INPUT ->

################

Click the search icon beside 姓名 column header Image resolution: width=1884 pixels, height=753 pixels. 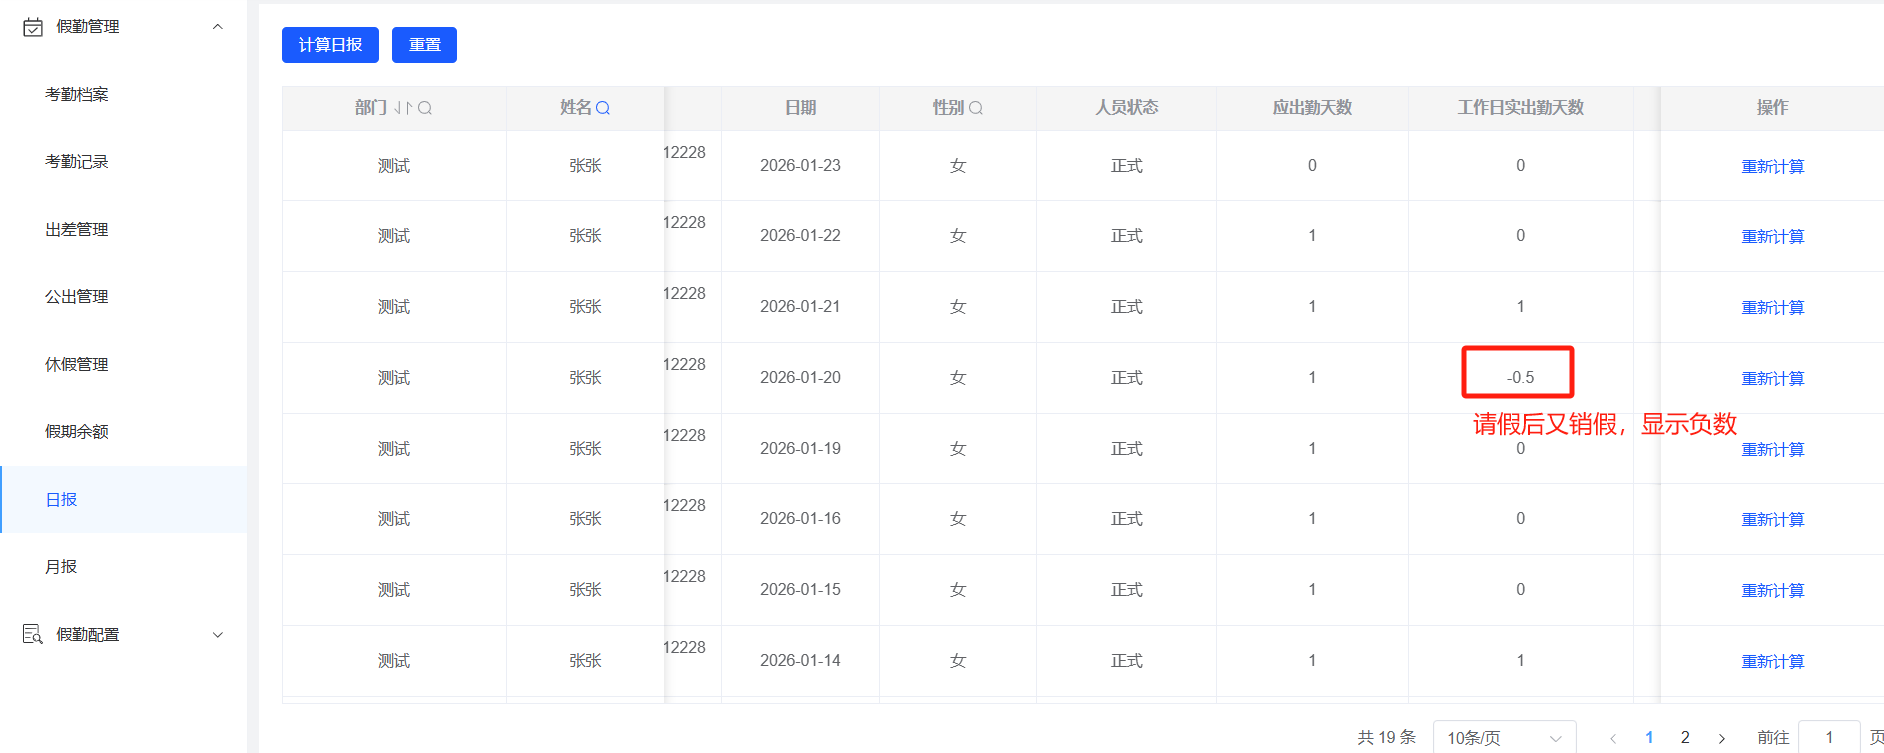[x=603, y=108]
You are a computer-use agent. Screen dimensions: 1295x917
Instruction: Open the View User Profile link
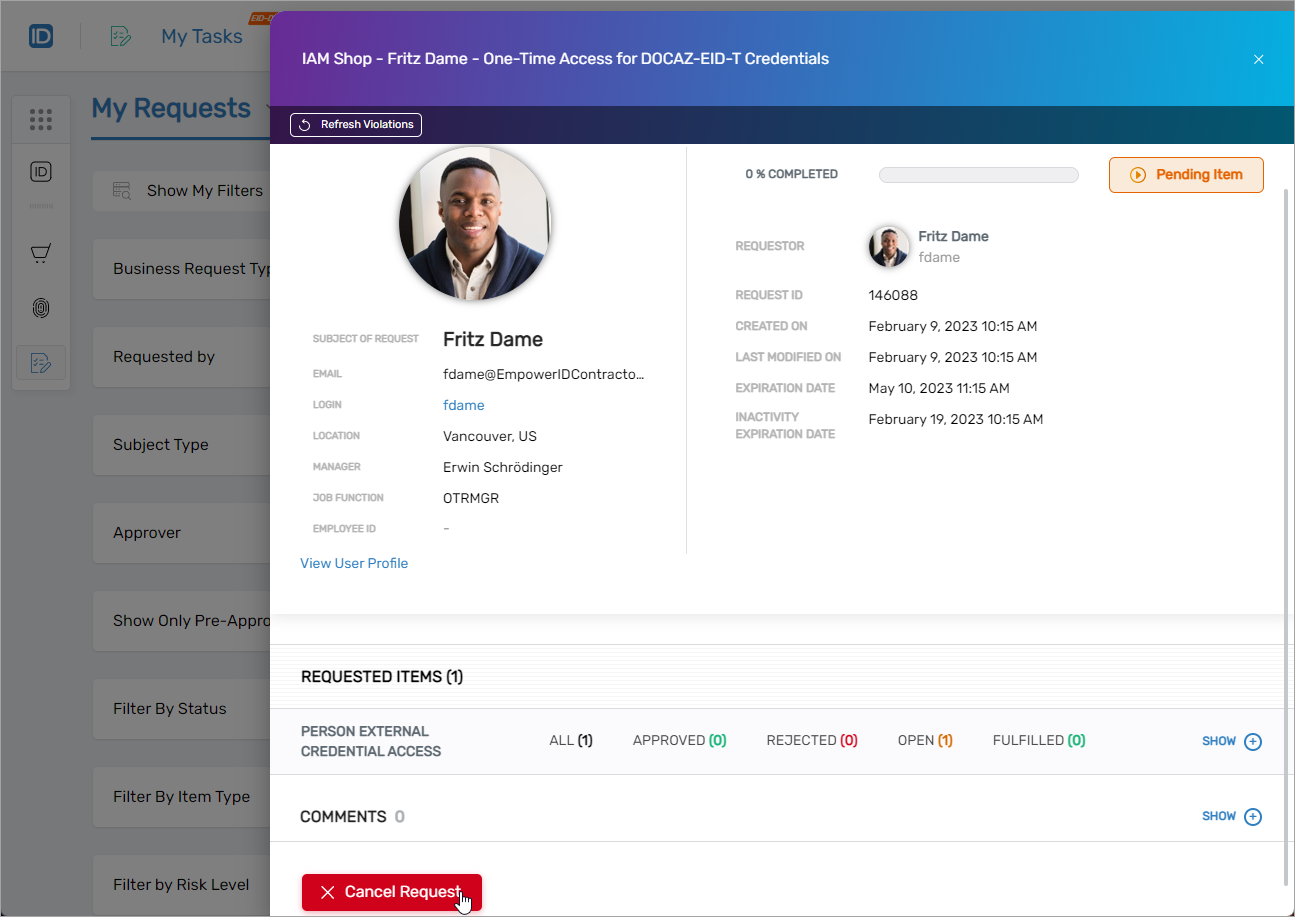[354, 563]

################

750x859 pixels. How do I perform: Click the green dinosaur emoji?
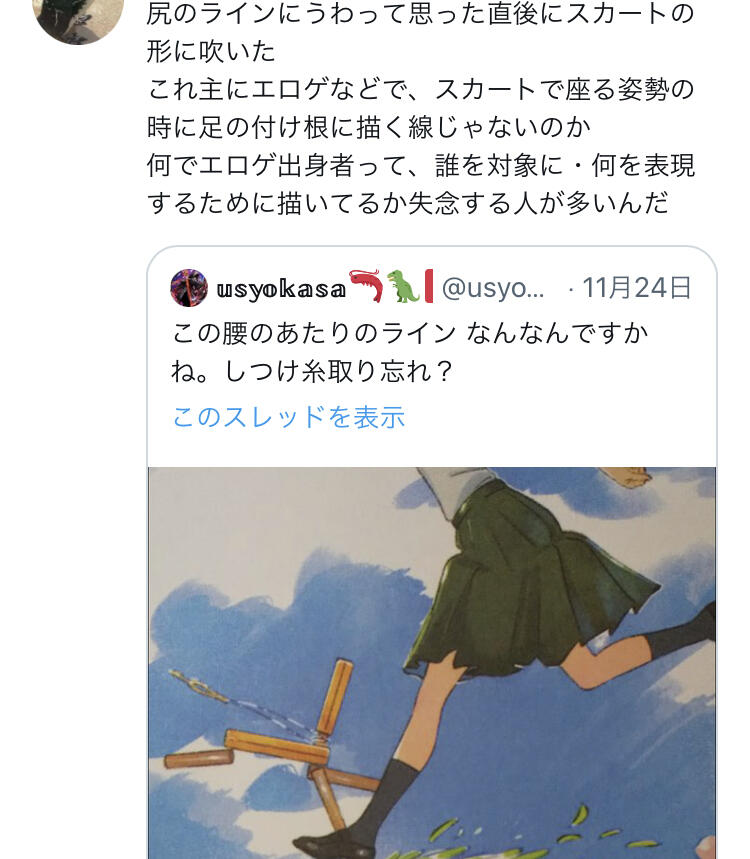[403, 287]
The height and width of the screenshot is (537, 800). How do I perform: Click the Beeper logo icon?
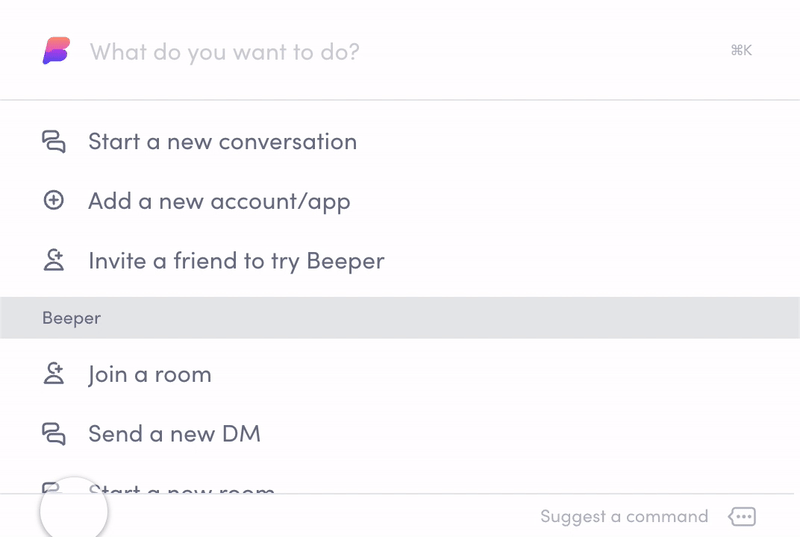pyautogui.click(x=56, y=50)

################

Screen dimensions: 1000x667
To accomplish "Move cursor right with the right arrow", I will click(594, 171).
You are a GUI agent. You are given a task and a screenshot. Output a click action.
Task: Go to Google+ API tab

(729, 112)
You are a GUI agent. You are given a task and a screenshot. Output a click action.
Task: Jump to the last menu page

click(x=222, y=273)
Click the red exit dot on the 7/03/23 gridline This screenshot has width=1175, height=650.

################

WRITTEN TASK -> Repeat the data word for word, starting with the line that contains "750x859 pixels. How" and going on through the line that contains "pyautogui.click(x=56, y=50)", and leave the pictures out of your answer.

ANSWER FOR THIS EXERCISE ->
750x859 pixels. How do I perform: Click the green dinosaur emoji?
[403, 287]
The height and width of the screenshot is (537, 800). How do I perform: Click the Beeper logo icon?
pyautogui.click(x=56, y=50)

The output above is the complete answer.